### Texte fourni
★ ★ ★ ★ ★

Les Marocains ahuris : le représentant d’Israël se rend à Marrakech avant le roi
Par Kamel M. – Pendant que les sinistrés de Marrakech et des régions environnantes attendaient Mohammed VI, quelle ne fut leur stupéfaction de voir l’ambassadeur d’Israël à Rabat débarquer sur les lieux du drame. De nombreux Marocains n’ont pas manqué d’exprimer leur haut-le-cœur et leur colère contre leurs dirigeants, Mohammed VI en tête. «Le représentant diplomatique de l’Etat d’Israël se rend à Marrakech avant le roi, avant le chef du gouvernement et avant les ministres du roi», s’est révolté l’opposant marocain Ali Lmrabet. «La prochaine fois, si un Etat étranger veut envoyer des aides au Maroc, il devra au préalable demander l’autorisation de David Govrin», s’est-il moqué.
Cette visite du diplomate israélien confirme les soupçons qui entourent l’affaire du refus de l’aide proposée par l’Algérie, après qu’un officiel marocain de haut rang, en l’occurrence le ministre de la Justice, avait affirmé que le Maroc y était favorable à condition que l’opération s’effectuât en coordination avec le ministère marocain des Affaires étrangères. Or, alors que trois gros porteurs de l’ANP attendaient sur le tarmac de l’aéroport militaire de Boufarik l’autorisation de décoller, la partie marocaine a signifié au consul général d’Algérie à Rabat que son pays déclinait l’offre algérienne. Que s’est-il passé entretemps ? De nombreux observateurs se disent persuadés que le refus est venu d’Israël, dont le gouvernement s’immisce de façon flagrante dans la gestion des affaires politiques, économiques, sociales et culturelles du Maroc, au grand dam de l’écrasante majorité des Marocains qui commencent à découvrir les méfaits de la normalisation sur eux.
En avril 2021, les images montrant une distribution d’aides à des Marocains démunis dans une synagogue avaient suscité un vent de révolte. Dans une vidéo tournée par les initiateurs de cette démarche controversée, on voyait des femmes se faisant remettre un couffin contenant des denrées alimentaires distribué par des Marocains de confession juive reconnaissables à leur kippa, à l’intérieur de ce lieu de culte juif, sous haute surveillance policière.

★ ★ ★ ★ ★

### Informations affichées
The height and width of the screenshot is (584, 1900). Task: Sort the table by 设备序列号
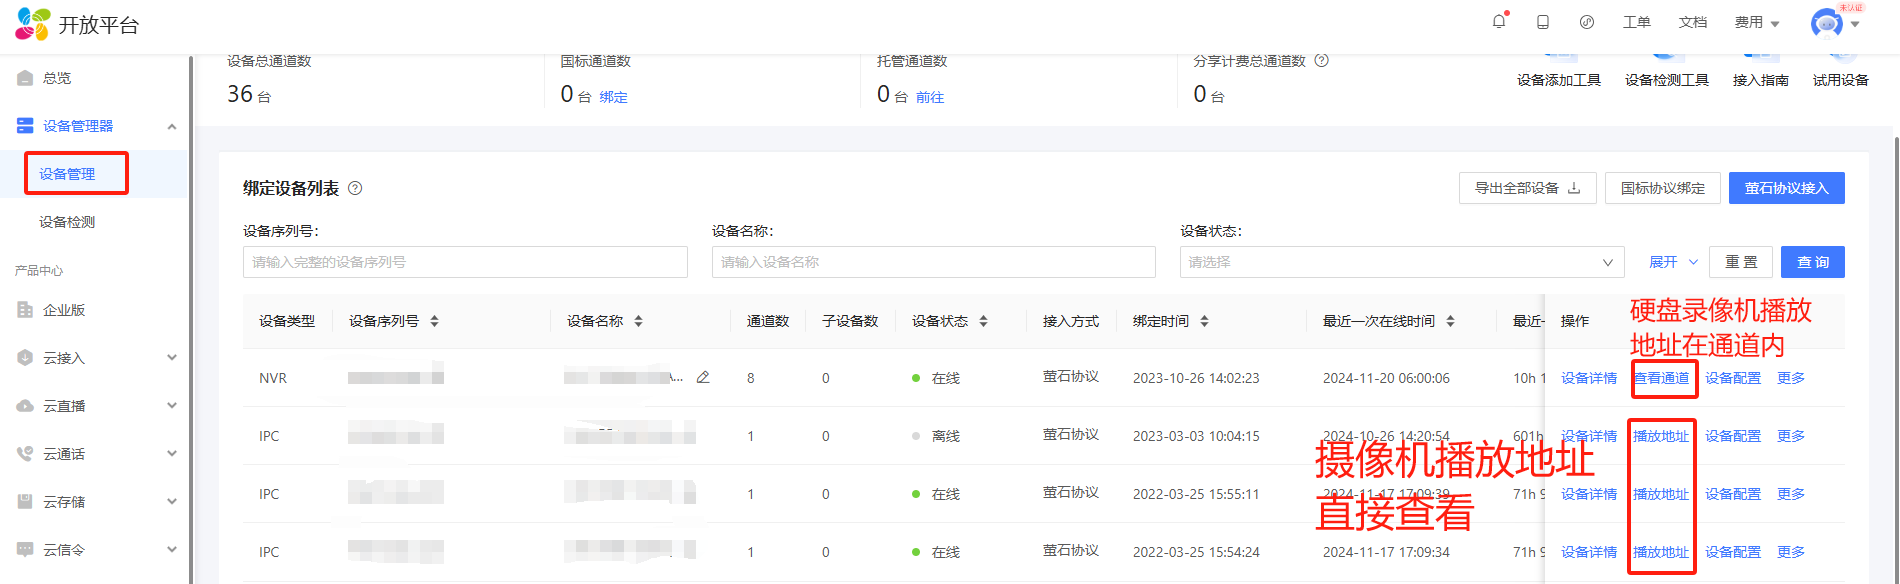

★ ★ ★ ★ ★

### Tâches à réaliser
1. Pouvez-vous réécrire sous forme de liste le paragraphe du texte fourni qui commence par « En avril 2021, les images », en conservant ses faits principaux ?
2. Pouvez-vous reproduire tel quel le passage du texte fourni qui s'ouvre sur les mots contenant « En avril 2021, les » et se termine par « haute surveillance policière. » ?

### Réponses aux tâches
1.
- En avril 2021, des images montrant une distribution d'aides à des Marocains démunis dans une synagogue ont suscité un vent de révolte.
- Une vidéo tournée par les initiateurs de cette démarche montrait des femmes recevant un couffin de denrées alimentaires.
- Ces couffins étaient distribués par des Marocains de confession juive, reconnaissables à leur kippa.
- La scène se déroulait à l'intérieur de ce lieu de culte juif, sous haute surveillance policière.

2.
En avril 2021, les images montrant une distribution d’aides à des Marocains démunis dans une synagogue avaient suscité un vent de révolte. Dans une vidéo tournée par les initiateurs de cette démarche controversée, on voyait des femmes se faisant remettre un couffin contenant des denrées alimentaires distribué par des Marocains de confession juive reconnaissables à leur kippa, à l’intérieur de ce lieu de culte juif, sous haute surveillance policière.